Victoria Barr, field manager of the Bureau of Land Management Ely District, Caliente office, told County Commissioners at their regular meeting Aug. 5, she is planning a tour of the Ash Springs facility in September with State Sen. Pete Goicochea and Assemblyman John Oscarson, as well as staff members from the offices of U.S. Sen. Harry Reid, Sen. John Heller, Rep. Mark Amodei, the County Commissioners and other state congressionals. No date has been selected yet.
BLM recently closed Ash Springs, locally known as Little Ash, to the public until further notice to provide for public safety.

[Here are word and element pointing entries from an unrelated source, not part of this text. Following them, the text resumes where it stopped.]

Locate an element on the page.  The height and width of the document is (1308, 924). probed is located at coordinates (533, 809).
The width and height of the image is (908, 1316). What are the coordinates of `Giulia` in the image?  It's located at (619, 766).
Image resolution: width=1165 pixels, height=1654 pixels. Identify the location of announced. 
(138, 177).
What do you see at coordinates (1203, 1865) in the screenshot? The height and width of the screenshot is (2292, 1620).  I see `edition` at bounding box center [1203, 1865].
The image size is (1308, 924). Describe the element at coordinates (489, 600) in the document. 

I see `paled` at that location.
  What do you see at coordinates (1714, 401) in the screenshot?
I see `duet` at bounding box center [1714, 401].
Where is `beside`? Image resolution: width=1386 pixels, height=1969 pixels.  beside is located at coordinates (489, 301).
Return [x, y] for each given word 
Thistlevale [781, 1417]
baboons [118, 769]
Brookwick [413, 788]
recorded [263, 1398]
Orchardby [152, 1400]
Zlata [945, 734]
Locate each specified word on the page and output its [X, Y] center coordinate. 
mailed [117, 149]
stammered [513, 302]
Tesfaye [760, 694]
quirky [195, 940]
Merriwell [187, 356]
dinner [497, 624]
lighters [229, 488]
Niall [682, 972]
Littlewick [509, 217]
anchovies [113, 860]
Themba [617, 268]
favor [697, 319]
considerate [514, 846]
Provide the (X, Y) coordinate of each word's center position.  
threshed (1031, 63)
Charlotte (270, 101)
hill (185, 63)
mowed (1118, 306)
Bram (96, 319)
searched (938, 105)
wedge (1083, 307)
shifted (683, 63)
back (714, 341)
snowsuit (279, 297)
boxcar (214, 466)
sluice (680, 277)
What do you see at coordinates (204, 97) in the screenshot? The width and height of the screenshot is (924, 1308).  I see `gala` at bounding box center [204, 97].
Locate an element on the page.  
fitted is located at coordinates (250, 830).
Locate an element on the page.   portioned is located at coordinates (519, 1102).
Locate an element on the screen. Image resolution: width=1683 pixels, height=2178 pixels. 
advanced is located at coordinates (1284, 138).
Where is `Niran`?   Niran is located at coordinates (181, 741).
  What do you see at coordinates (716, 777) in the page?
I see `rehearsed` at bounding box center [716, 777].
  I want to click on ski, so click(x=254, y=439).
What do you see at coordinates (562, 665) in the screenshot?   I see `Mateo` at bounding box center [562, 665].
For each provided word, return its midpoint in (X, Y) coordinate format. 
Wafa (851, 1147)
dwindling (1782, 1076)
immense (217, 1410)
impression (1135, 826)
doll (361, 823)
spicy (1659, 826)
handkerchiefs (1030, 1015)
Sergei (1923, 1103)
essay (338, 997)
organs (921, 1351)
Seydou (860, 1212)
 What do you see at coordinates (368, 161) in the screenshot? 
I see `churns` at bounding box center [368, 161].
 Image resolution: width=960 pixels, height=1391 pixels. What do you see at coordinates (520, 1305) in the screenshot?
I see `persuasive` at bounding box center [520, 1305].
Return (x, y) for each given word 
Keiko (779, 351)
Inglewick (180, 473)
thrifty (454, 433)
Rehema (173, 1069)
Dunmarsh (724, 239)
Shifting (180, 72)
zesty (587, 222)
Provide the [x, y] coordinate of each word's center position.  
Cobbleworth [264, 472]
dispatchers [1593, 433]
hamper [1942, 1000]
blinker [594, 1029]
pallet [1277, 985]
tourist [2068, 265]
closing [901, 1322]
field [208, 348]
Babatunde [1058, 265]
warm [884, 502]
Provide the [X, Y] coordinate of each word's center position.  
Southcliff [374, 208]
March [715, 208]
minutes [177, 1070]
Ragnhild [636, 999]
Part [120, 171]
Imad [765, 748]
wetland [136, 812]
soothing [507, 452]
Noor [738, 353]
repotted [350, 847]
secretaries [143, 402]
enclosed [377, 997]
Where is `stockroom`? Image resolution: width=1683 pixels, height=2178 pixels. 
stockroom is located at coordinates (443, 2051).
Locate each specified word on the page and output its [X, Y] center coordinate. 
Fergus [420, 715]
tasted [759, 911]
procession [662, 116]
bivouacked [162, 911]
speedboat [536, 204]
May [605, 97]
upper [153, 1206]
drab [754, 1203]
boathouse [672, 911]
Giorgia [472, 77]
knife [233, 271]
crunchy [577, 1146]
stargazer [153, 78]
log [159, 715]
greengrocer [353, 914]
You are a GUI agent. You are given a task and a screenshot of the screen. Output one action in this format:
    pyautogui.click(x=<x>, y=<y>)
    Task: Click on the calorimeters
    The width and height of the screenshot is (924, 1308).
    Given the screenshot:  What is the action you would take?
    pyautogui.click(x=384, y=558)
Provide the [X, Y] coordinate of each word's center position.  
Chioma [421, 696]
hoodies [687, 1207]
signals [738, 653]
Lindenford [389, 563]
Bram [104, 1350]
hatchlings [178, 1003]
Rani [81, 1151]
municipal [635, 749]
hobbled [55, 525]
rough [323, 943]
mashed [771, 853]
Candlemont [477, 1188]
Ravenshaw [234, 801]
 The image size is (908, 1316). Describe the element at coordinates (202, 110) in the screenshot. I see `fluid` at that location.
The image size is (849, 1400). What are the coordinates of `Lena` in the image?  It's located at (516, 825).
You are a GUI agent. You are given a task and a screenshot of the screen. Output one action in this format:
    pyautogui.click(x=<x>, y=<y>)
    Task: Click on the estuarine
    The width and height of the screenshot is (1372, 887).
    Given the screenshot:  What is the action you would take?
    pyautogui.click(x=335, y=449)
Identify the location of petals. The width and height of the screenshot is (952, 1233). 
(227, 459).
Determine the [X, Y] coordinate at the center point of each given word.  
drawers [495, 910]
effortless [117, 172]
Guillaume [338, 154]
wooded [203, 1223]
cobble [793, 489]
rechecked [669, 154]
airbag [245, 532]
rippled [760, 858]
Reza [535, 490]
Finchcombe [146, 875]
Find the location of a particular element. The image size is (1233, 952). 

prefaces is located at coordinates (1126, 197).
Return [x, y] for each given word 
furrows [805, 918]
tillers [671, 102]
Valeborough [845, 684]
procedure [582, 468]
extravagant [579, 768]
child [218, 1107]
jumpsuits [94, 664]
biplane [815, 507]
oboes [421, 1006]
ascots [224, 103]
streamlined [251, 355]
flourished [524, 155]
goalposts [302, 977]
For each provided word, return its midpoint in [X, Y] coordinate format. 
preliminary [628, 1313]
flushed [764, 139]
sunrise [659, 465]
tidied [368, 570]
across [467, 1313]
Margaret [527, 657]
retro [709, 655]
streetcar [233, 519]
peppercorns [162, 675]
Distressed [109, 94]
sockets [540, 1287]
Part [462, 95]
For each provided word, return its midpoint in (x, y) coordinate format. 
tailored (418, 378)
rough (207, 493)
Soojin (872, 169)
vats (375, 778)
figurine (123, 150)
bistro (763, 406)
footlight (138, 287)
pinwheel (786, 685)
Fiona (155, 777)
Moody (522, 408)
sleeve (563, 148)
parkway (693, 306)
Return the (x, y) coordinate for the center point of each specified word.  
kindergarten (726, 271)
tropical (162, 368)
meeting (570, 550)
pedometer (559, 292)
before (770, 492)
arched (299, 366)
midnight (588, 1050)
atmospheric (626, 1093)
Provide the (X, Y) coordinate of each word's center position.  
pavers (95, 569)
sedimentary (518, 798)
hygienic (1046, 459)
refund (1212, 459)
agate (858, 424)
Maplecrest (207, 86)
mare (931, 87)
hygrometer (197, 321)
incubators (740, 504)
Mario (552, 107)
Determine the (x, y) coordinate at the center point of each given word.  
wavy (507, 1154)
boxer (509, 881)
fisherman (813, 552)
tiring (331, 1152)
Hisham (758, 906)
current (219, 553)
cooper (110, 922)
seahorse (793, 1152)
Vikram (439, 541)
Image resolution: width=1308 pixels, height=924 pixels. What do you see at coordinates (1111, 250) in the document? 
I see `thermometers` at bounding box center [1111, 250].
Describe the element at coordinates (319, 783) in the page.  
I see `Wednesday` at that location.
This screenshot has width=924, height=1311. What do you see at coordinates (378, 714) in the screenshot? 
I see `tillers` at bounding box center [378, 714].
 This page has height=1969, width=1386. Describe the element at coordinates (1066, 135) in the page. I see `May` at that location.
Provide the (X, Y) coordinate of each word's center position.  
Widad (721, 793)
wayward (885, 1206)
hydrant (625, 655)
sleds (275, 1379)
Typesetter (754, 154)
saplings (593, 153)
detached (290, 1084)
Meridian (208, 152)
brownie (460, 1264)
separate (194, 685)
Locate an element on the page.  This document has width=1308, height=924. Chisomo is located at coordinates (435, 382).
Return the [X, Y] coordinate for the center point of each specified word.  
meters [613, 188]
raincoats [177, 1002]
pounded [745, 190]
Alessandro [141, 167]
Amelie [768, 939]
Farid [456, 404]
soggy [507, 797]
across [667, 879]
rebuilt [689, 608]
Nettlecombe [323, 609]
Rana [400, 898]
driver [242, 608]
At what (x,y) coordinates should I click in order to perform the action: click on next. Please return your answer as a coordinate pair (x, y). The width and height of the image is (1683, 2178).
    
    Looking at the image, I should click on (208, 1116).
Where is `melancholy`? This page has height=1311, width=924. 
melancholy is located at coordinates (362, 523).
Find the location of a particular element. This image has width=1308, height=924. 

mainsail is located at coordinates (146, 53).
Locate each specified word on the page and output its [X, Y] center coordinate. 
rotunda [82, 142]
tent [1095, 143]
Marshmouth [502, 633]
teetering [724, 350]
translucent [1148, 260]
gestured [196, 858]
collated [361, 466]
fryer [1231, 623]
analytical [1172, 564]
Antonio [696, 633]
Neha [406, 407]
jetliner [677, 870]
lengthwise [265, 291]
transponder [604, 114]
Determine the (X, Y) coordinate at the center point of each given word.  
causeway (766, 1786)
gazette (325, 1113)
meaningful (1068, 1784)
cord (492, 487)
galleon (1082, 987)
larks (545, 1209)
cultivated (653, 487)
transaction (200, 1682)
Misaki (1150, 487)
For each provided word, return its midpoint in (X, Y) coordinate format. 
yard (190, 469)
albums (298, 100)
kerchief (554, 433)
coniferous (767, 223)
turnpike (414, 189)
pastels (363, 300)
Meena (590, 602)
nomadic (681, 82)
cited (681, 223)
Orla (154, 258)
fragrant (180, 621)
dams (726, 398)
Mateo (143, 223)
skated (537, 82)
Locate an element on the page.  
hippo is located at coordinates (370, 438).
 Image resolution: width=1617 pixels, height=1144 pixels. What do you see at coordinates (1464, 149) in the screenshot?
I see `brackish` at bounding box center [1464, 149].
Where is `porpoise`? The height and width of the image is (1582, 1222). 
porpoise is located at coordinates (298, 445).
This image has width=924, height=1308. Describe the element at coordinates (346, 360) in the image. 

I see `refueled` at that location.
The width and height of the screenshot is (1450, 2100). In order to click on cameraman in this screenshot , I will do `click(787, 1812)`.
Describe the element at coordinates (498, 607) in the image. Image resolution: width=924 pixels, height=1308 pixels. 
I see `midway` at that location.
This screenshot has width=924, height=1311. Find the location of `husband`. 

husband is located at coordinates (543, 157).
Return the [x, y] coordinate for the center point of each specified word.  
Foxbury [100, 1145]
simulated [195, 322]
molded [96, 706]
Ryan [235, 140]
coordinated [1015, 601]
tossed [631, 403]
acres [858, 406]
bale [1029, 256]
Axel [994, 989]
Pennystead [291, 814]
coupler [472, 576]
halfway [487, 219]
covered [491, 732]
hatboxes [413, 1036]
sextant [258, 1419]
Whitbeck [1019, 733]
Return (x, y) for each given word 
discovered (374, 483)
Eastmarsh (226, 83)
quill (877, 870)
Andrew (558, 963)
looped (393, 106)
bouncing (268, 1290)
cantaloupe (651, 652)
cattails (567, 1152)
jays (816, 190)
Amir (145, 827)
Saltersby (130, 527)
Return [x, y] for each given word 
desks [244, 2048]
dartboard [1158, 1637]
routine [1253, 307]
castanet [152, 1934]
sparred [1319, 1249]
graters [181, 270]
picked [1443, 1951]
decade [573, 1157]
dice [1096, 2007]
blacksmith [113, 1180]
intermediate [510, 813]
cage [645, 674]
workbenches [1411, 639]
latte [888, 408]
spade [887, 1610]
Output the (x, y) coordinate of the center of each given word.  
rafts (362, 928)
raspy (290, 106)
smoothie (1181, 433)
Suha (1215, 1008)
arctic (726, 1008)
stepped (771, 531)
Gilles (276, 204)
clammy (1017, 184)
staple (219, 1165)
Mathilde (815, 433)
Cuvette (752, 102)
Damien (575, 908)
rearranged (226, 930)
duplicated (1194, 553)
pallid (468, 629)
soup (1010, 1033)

“We want to show them (the congressionals) what the situation is of the condition of the spring and the habitat, of the degraded pool wall, so they can be prepared to start to field questions from their constituents about the spring being closed, and how long it might take before it opens and what is going to happen in the future. We want to communicate openly and transparently about what our process is there.”
Earlier, Barr had said, “Unauthorized modifications made to the pool by members of the public have undercut the banks, which could cause the rock wall to collapse.” The approximately one-acre site, located alongside U.S. Highway 93 about 110 miles north of Las Vegas, Nev., receives 65,000-plus visitors annually. The popular site is home to the endangered White River springfish, as well as several sensitive species that include the Pahranagat pebblesnail, Pahranagat naucorid bug and Grated tyronia.
Barr said BLM does not have a proposed action as yet for Ash Springs, but starting in October, “We will be having probably more than one public meeting where we want to get ideas from the communities and stakeholders as for the future of Ash Springs as we start our planning process. We want to find out what the public would like to see there. Nothing is off the table at this point in the range of alternatives, from selling the land, to it becoming county land they would maintain for public purposes.”